Однако в других своих работах Кулидж подчеркивал не природные аспекты национального характера, а биологические. Проводя различие между русскими и украинцами (или великороссами и малороссами, по терминологии того времени), Кулидж отметил расовые смешения. Обе группы содержали славянскую кровь и, следовательно, проявляли славянские черты. Русские смешались с финнами, что дало им «выносливость <…> терпение и здравый смысл», в то время как украинцы унаследовали «импульсивность <…> беззаботность <…> [и] художественность» натуры от смешения с турками. Кое-где Кулидж описал политические последствия физической антропологии, утверждая, что границы стран соответствуют разделению на разные расы. Он также изложил обратную логику. Панславянское движение было обречено на провал, писал Кулидж, потому что множество различий в форме головы славян предполагало, что разные расы не смогут объединиться под общим идеологическим знаменем94.

Несмотря на то что, описывая русское и славянское общество, Кулидж делал акцент на чертах характера, он занял совершенно иную позицию в отношении российской дипломатии. Он неоднократно настаивал на том, что, «несмотря на различия в истории, идеалах и взглядах на вещи, [русские] во многом похожи на всех нас. Во многих отношениях не особенно лучше и не хуже других»95. Русский характер не повлиял ни на форму экспансии (которая во многом совпадала с британской), ни на поведение русских в международной политике. В мире дипломатии, казалось, существовали только лишенные корней дипломаты и государственные деятели. Кулидж представлял дипломатию как область элит, не скованных привязанностями, предрасположенностями или какими-либо другими факторами, кроме рационального расчета национальных интересов. Этот реалистический взгляд – ставящий власть выше предписаний, объективность выше морали и национальные интересы выше индивидуальных желаний – был доминирующим способом понимания международных отношений в XX столетии96. Приверженность Кулиджа теоретическому реализму оказалась сильнее его столкновений с беспорядком реальной дипломатии. Многие из его выпускников поднялись до руководящих должностей в департаментах государственного управления и торговли97. Действительно, у Кулиджа было так много друзей и учеников на высоких дипломатических должностях, что его роль официального и неофициального советника Госдепартамента, возможно, была неизбежной – он посещал Госдеп так часто, что швейцар знал его по имени [MacCaughey 1984: 80].

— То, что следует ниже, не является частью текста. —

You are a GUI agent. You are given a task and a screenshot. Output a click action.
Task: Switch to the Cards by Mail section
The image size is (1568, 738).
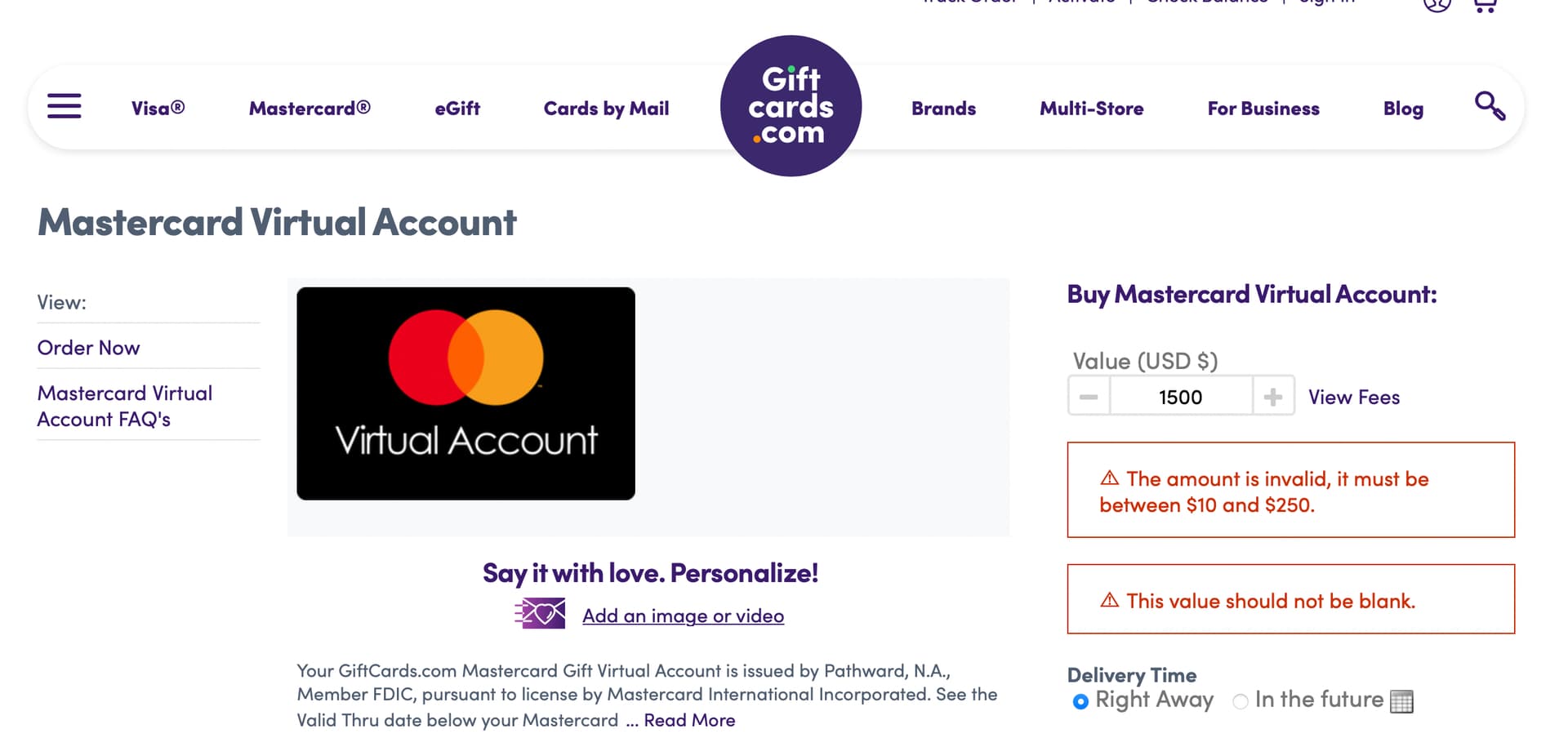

Также Кулидж был ведущей фигурой в американской академической науке о России. По меньшей мере четверо из его студентов продолжали преподавать на историческом факультете Гарварда (плюс один в правительственном департаменте), а программы по истории России в университетах Иллинойса, Миссури и Калифорнии были организованы другими студентами Кулиджа98. Центральная роль Кулиджа на перекрестках власти и знаний сделала его одним из основоположников (и ведущих спонсоров) русистики в Соединенных Штатах. Однако представления Кулиджа о русском характере не могли претендовать на новизну. Его анализ России, особенно ее внутренних дел, основывался на представлениях, сходных с доводами американских любителей XIX века и французских историков. Он подразумевал, что только дипломаты стоят вне и выше черт характера тех, кого они представляют. В то время как Кеннан допускал, что люди с характером могут преодолеть свои естественные склонности, Кулидж сузил эту группу только до тех, кто участвует в международной политике. Однако в своих научных работах и других трудах Кулидж систематизировал и вывел в научную сферу сохранившиеся идеи об однородном русском характере, а также о связи между Азией и политической отсталостью. Его научная деятельность показывает, как более ранние американские и европейские идеи о России вошли в научный дискурс XX века.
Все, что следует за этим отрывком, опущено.